C’est plutôt : qui oblige ses serviteurs à user leurs doigts jusqu’à l’os !

Eileen l’avait appris, lady Caroline ne s’était préoccupée que deux fois en tout et pour tout des vingt-deux enfants évacués de Londres, la première quand ils étaient arrivés – à ce que prétendait Mme Bascombe, elle avait l’intention de s’assurer qu’elle n’en aurait que de « gentils » et s’était débrouillée pour se rendre au presbytère et les choisir elle-même comme des gâteaux –, la seconde quand un journaliste du Daily Herald lui avait rendu visite pour un article sur les « sacrifices de la noblesse en temps de guerre ». Le reste du temps, les soins de la dame se bornaient à donner des ordres à ses domestiques et à se plaindre du bruit excessif produit par les enfants, de leur usage exagéré de l’eau chaude, et de leur terrible propension à érafler ses planchers cirés.
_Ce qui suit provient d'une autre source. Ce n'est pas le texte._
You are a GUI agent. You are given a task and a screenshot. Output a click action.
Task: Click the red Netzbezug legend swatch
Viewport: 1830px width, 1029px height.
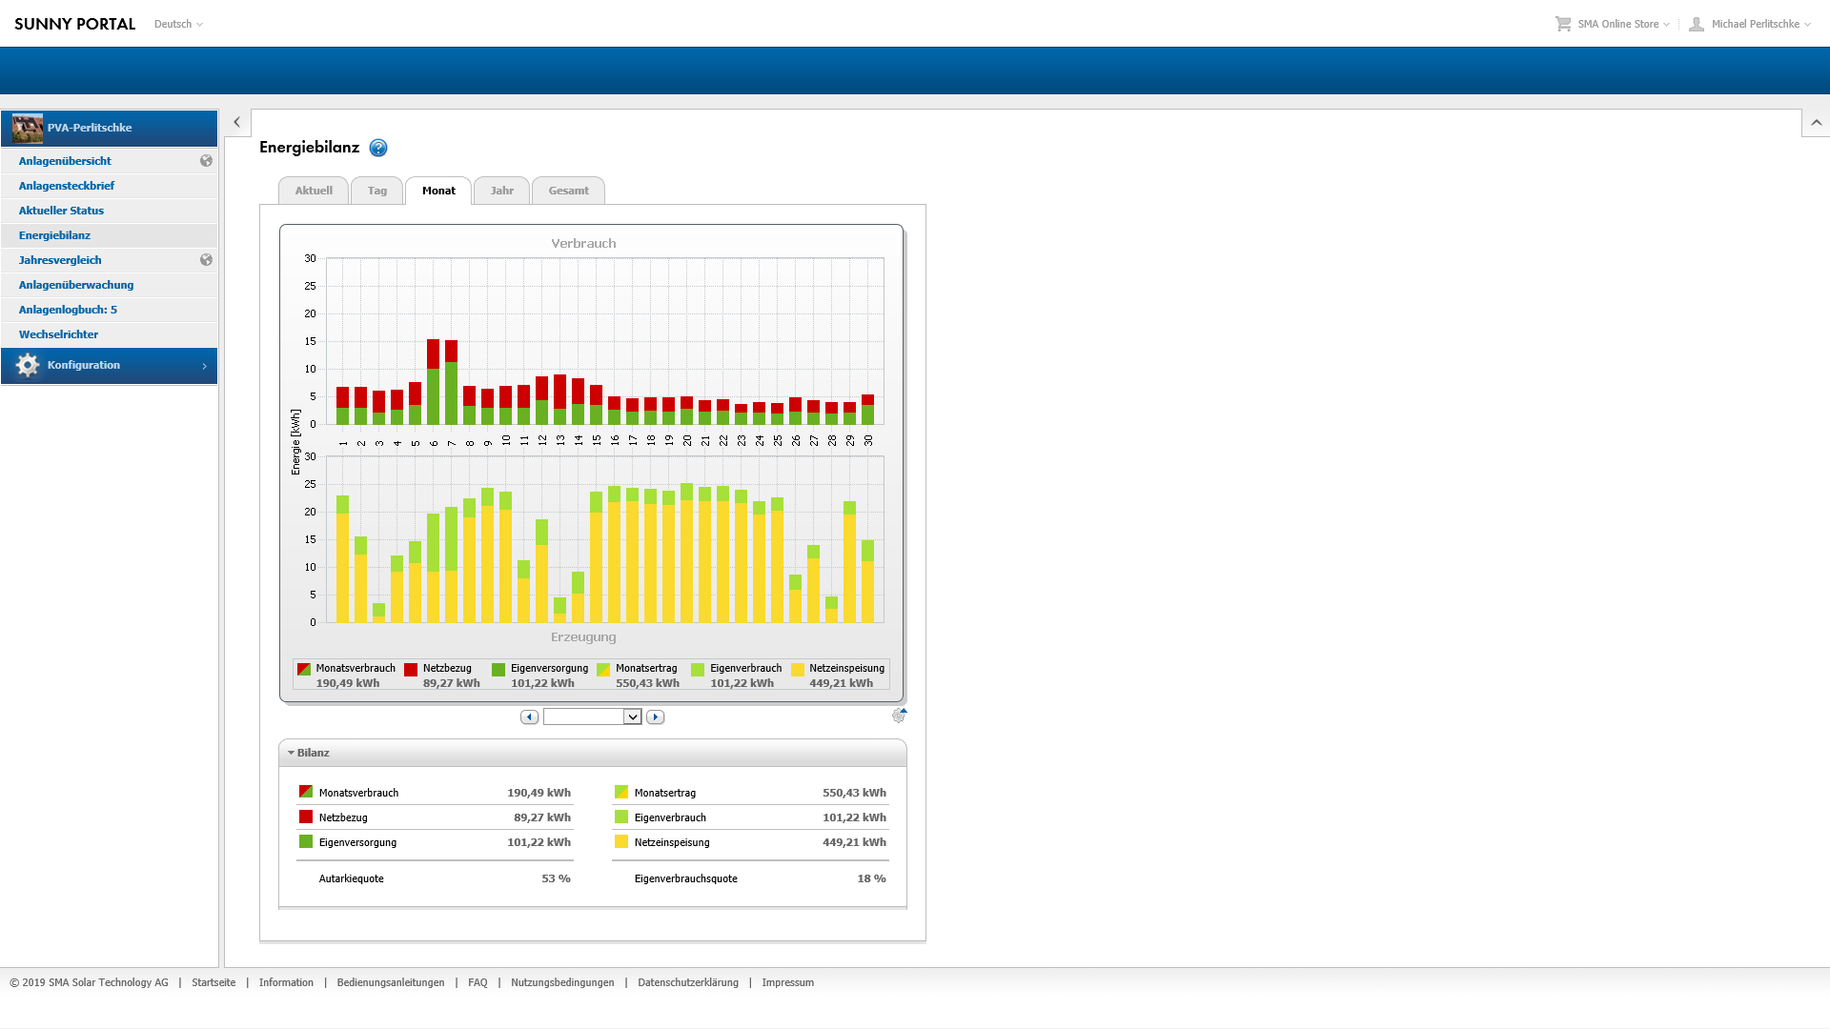coord(411,670)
— C’est merveilleux de voir Mme la comtesse s’y coller et faire de son mieux pour l’effort de guerre, proféra M. Tooley. J’en connais d’autres, à sa place, ils n’accueilleraient même pas un chaton perdu ! Ils ouvriraient encore moins leur maison à toute une flopée de gosses des taudis.

Il n’aurait pas dû prononcer le mot « maison ». Dans l’instant, Theodore tirait le manteau d’Eileen.

— À combien estimez-vous le retard du train aujourd’hui, monsieur Tooley ?

— Impossible à dire. Des heures, peut-être.

Des heures, et déjà l’après-midi touchait à sa fin. À ce moment de l’année, le ciel commençait à s’obscurcir dès 15 heures, et il faisait nuit noire à 17 heures. Avec le black-out…

— Je veux pas attendre des heures, protesta Theodore. Je veux rentrer à la maison maintenant.

M. Tooley ronchonna.

— Connaissent pas leur bonheur. Maintenant que Noël approche, ils vont tous vouloir rentrer chez eux.

Eileen espérait que non. Les évacués avaient déjà commencé à revenir à Londres pendant les mois de la « drôle de guerre » et, au moment où le Blitz débutait, soixante-quinze pour cent étaient de retour, mais elle n’avait pas imaginé que cela se produirait si vite.